Although according to the evidence the murder was premediated, Makaula had to consider the appropriateness of the trial court mentioning premeditation at sentencing for the first time, as it was not mentioned during conviction. Makaula noted that this is an ‘issue that seems to continue to perplex presiding officers in criminal trials where planning or premeditation is alleged by the State. The question arises: must a trial court determine whether the murder was planned or premeditated at conviction?’ He then considered that a ‘similar question arose in S v Taunyane. As in this case, the trial court failed to mention at the conviction stage that the accused was guilty of planned or premediated murder. It was only at the sentencing stage that mention was made. The full court found that such omission constituted a misdirection. Makaula determined that the trial court had ‘misdirected itself in pronouncing that the murder was premeditated only at the sentencing stage.’

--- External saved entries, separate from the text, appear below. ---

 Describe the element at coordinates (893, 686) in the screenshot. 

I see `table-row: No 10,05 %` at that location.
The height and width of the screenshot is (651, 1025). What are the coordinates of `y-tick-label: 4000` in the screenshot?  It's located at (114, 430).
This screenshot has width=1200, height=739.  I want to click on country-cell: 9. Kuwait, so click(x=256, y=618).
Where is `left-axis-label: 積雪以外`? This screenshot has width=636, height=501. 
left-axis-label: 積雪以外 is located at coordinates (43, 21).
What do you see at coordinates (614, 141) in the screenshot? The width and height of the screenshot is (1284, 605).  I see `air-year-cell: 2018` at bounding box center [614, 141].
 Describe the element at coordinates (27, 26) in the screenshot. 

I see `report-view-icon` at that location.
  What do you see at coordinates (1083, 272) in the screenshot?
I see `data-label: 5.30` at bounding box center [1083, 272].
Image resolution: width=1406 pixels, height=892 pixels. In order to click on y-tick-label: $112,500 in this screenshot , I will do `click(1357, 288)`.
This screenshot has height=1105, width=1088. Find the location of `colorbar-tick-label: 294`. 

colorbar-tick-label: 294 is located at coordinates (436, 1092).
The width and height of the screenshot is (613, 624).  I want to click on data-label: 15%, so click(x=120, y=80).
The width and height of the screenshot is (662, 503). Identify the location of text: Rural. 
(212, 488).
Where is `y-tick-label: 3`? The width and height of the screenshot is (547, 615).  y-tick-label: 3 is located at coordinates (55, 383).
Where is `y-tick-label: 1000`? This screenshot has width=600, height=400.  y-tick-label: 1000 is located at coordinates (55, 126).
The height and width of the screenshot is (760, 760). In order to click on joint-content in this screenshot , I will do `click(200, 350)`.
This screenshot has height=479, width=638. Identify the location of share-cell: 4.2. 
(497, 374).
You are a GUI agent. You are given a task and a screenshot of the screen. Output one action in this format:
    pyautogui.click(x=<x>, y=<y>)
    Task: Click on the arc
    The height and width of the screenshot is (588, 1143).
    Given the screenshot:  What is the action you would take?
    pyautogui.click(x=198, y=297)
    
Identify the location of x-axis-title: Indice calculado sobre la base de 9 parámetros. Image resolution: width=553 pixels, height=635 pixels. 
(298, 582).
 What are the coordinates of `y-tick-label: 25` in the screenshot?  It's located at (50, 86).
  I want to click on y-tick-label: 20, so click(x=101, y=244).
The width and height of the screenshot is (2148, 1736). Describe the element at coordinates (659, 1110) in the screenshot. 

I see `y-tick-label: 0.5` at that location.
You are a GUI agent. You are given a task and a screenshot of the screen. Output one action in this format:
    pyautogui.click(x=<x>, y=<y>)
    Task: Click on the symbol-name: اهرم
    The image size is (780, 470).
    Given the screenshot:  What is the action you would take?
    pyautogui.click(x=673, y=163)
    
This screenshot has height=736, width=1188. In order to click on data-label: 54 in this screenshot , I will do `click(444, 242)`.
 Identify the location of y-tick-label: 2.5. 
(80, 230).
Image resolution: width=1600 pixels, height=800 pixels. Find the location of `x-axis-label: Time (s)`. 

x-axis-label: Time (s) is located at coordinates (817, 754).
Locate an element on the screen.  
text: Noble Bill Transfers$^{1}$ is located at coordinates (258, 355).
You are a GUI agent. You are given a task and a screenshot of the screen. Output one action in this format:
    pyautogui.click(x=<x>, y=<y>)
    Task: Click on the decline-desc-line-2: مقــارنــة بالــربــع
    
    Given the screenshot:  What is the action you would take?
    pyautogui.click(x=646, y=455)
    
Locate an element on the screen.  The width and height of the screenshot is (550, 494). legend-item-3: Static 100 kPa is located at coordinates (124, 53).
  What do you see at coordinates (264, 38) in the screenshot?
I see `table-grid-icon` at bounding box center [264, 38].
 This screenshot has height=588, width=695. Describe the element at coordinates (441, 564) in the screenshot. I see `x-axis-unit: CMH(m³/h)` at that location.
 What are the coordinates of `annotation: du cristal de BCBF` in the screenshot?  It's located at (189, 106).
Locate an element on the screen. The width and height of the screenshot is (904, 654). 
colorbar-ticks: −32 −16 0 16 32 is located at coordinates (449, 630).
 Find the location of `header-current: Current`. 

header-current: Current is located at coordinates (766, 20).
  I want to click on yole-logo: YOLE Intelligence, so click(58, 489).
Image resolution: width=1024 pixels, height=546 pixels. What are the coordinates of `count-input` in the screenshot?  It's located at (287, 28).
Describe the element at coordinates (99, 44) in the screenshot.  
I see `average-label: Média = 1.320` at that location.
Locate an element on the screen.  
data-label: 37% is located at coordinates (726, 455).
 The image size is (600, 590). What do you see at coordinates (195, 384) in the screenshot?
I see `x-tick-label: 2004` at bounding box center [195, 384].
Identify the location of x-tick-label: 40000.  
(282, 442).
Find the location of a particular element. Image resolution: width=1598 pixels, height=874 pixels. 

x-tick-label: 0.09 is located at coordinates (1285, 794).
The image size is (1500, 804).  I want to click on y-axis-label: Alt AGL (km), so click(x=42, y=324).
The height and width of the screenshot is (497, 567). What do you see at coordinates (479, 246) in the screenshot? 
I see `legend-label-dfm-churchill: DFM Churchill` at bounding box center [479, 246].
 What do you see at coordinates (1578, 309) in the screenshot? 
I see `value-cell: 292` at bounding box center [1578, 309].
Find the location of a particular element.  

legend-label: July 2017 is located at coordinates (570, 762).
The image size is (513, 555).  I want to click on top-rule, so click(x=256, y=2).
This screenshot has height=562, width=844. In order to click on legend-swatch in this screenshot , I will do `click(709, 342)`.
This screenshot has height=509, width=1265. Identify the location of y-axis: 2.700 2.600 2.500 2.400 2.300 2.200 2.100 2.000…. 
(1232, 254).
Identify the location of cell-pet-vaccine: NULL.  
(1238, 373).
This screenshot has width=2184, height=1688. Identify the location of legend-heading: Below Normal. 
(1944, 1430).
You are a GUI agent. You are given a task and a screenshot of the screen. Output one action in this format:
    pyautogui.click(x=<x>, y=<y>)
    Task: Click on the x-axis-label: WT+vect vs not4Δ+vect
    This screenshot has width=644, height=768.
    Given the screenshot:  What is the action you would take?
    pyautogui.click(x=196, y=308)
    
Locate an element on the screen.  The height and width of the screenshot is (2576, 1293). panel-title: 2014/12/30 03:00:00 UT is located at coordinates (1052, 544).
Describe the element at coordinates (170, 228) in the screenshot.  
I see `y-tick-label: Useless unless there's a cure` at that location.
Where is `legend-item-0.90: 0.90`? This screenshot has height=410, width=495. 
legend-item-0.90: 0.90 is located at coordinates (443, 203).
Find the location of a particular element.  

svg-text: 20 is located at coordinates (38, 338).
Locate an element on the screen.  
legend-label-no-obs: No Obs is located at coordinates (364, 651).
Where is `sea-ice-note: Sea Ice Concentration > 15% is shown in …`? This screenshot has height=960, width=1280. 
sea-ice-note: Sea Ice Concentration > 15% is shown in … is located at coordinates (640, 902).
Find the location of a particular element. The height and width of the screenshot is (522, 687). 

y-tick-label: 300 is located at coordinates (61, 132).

He then noted that the appellants were not prejudiced by the trial court’s misdirection because there was compelling evidence pointing to premediated murder and they had been informed of the applicability of the minimum sentencing legislation on the basis of premeditated murder. Therefore, the SCA dismissed the appeal and in concluding, Makaula pronounced that ‘[j]ustice should not only be done or seen to be done to the accused, it has to be meted out to the victims and those affected by the actions of an accused, as well.’

Makaula was a member of NADEL for twenty years, he was an instructor at the East London Law School for eleven years and was an examiner for the then Cape Law Society (now Legal Practice Council) for five years.

October 2022 Interview

October 2022 JSC Interview of Judge Mandela Makaula for a position on the Supreme Court of Appeal. Judge Makaula’s application was unsuccessful.


April 2017 interview


April 2017 Interview Synopsis

Apartheid divisions are still evident, structurally and socio-economically, in the Eastern Cape, said Judge Mandela Makaula — and this was apparent in the resourcing of courts, access to justice and the lack of transformation of the legal fraternity in the province.

He said that courts in the former bantustans of Transkei and Ciskei had infrastructure problems and “case flow blockages” while those in the urban centres like Grahamstown and Port Elizabeth were better equipped and had better institutional processes, like accommodating witnesses overnight to ensure they appeared in court. “I don’t understand why this is not done in courts like Mthatha,” he said.

Makuala said that with the promulgation of the Superior Courts Act, there was a real danger that the high court in “Mthatha is going to run dry of cases” because litigants would rather file cases in places like Grahamstown. He said litigants were reticent to approach the high court in Mthatha because of issues that slowed the wheels of justice like a motion court roll that was not split and blockages which he attributed to slack stakeholders including the head of the Legal Aid Board, the commissioner of prisons and the director of public prosecutions in the city.

He expressed a determination to remind the Grahamstown Bar — where only ten of its 82 advocates were black, and of those, only three were women — that “transformation is key”. “We have to engage them in order to transform them,” he declared. He said there were only three black judges who had emerged from the Grahamstown seat of the division, as opposed to the many more from “the other side of the Kei” River.

The attributes that qualified him for the position was that he was “someone who unifies the division,” Makuala said.

Makuala had, in his own words, been “admonished” by the commission for the number of reserved judgments that were accumulating on his desk in previous interviews. He was hauled over the coals again for the same issue.

In defending a late delivery of a judgment in one matter, he described a personal family tragedy, where his son had run over and killed his grandson by accident, which left him in a state where “I couldn’t function.”